== DOCUMENT SEGMENT ==

[ClusterLabs] Is 20 seconds to complete redis switchover to be expected?

Tue Mar 31 02:27:07 EDT 2020

Hello,

I am new with Pacemaker (new to redis also) and appreciate the info shared here.

I believe with Redis sentinel  a switchover is about 2 seconds.
Reading a post about Pacemaker with Redis, the author said he was
doing it in 3 seconds.  For me, it takes about 20 seconds and I am
wondering what I am doing wrong.

Example timeline from looking at the logs:

:00 - node1 crash (redis-server killed)
:02 - Pacemaker knows there is a problem.
:02 - STONITH/fence starts.  (fence_ipmilan power off)
:09 - STONITH/fence finished.
:18 - Redis switched.
:19 - VIP switched.

During the time of the stonith/ fencing action nothing else is
happening. It is the fence_ipmilan which does a poweroff. Can the
fencing be started on node1 while node2 works in parallel to take care
of the redis & VIP?   Also, after the stonith/fence is finished for 9
seconds or so it is just pacemaker trying to invite the dead node1
back (I think).  Be great if I could skip that and go directly to
redis switch & vip switchovers.

I have been researching & testing with various configurations and
would appreciate any pointers and advice.

I am using pacemaker 1.1.10, with 2 nodes.

my (edited) crm configure show :

node $id="1" example1.com \
        attributes standby="off"
node $id="2" example2.com
primitive fence_example1 stonith:fence_ipmilan \
        params pcmk_host_list="example1.com" ipaddr="10.24.x.xxx"
login="user" passwd="password" pcmk_action_limit="-1"
concurrent-fencing="true" lanplus="true" action="off" \
        op monitor interval="20s" \
        meta target-role="Started"
primitive fence_example2 stonith:fence_ipmilan \
        params pcmk_host_list="example2.com" ipaddr="10.24.x.yyy"
login="user" passwd="password" concurrent-fencing="true"
pcmk_action_limit="-1" lanplus="true" action="off" delay="10" \
        op monitor interval="20s" \
        meta target-role="Started"

===

* STATED EXERCISE 1
Decide whether each statement agrees with the Redis switchover post. Answer yes or no for each, and quote the words from the post that settle it.
(a) According to the timeline, fencing finishes at the nine-second mark.
(b) The cluster described has three nodes.
(c) The fence agent for example2.com is configured with a delay of 10.
* STATED EXERCISE 2
Write the next part of the Redis switchover post, beginning after its last line.

== DATA LINES ==

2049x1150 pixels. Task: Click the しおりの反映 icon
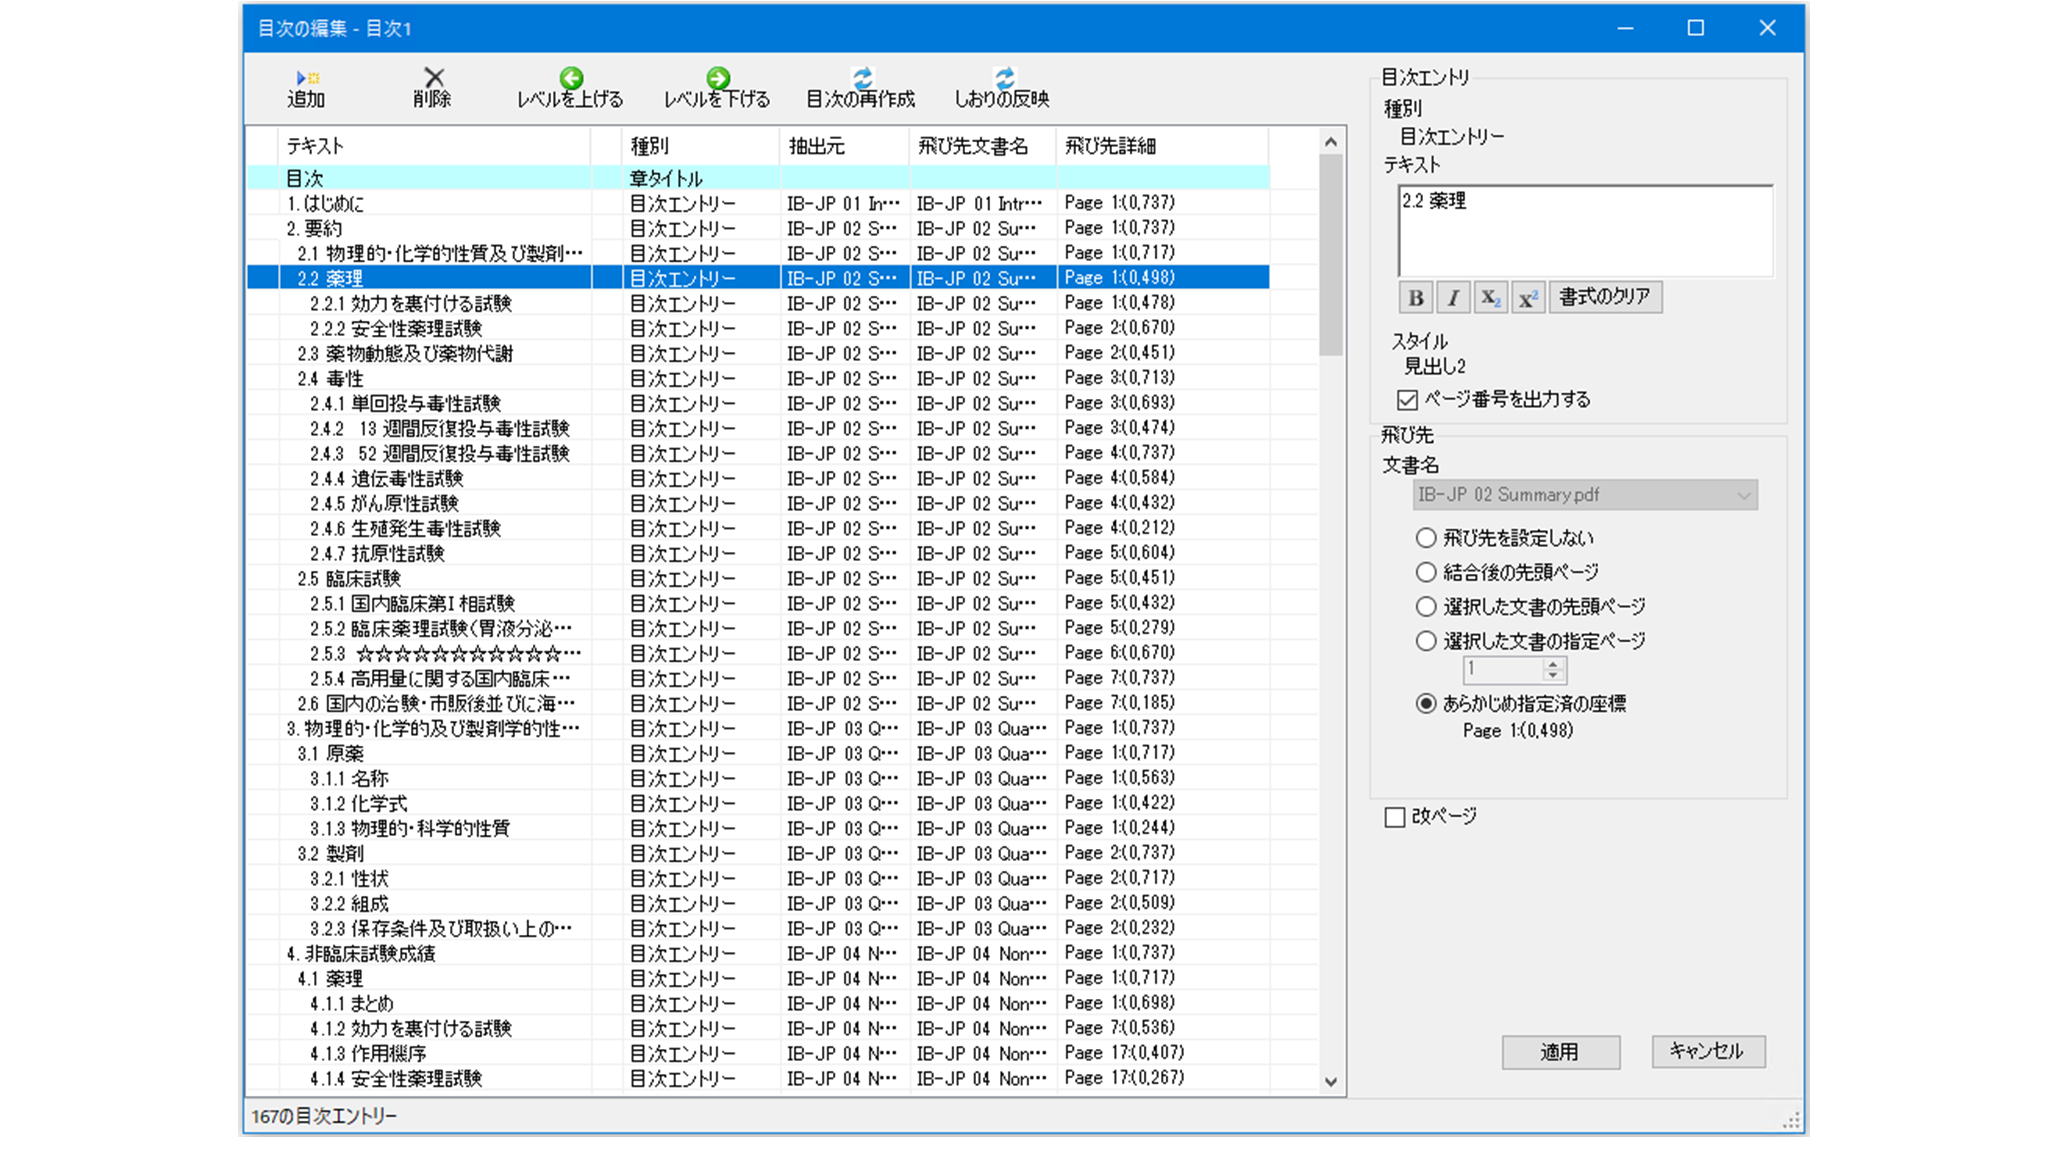pos(1003,77)
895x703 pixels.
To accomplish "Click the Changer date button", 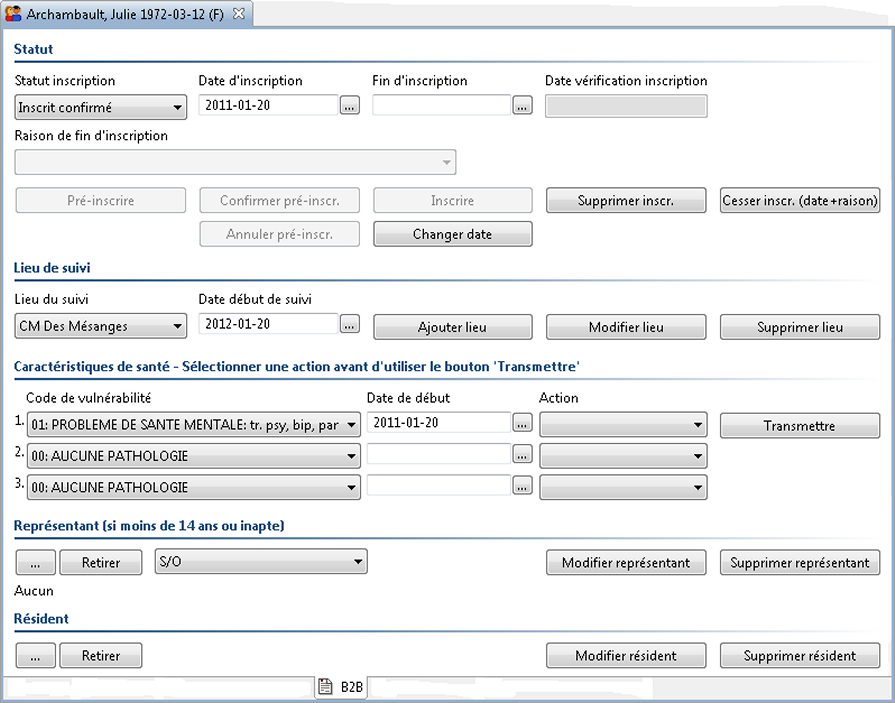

===

* EXERCISE RESPONSE 1
(a) Yes: ":09 - STONITH/fence finished."
(b) No: "I am using pacemaker 1.1.10, with 2 nodes."
(c) Yes: delay="10"

* EXERCISE RESPONSE 2
primitive redis ocf:heartbeat:redis \
        params bin="/usr/local/bin/redis-server"
client_bin="/usr/local/bin/redis-cli" port="6379"
config="/etc/redis/redis.conf" socket_name="redis.sock"
pidfile_name="redis.pid" \
        meta target-role="Started" is-managed="true" \
        op monitor interval="1s" role="Master" timeout="1s" on-fail="fence"
primitive res_vip ocf:heartbeat:IPaddr2 \
        params ip="10.24.x.zzz" nic="bond0.xx" cidr_netmask="22" \
        op monitor interval="10" \
        meta target-role="Started"
ms redis_clone redis \
        meta notify="true" is-managed="true" ordered="false"
interleave="true" globally-unique="false" target-role="Started"
migration-threshold="1"
colocation redis-first inf: redis_clone:Master res_vip
order redis-before-vip inf: redis_clone:promote res_vip:start
property $id="cib-bootstrap-options" \
        dc-version="1.1.10-42f2063" \
        cluster-infrastructure="corosync" \
        stonith-enabled="true" \
        no-quorum-policy="ignore" \
        default-resource-stickiness="200" \
        batch-limit="300" \
        migration-limit="-1"
property $id="redis_replication" \
        redis_REPL_INFO="example1.com"
rsc_defaults $id="rsc-options" \
        migration-threshold="1"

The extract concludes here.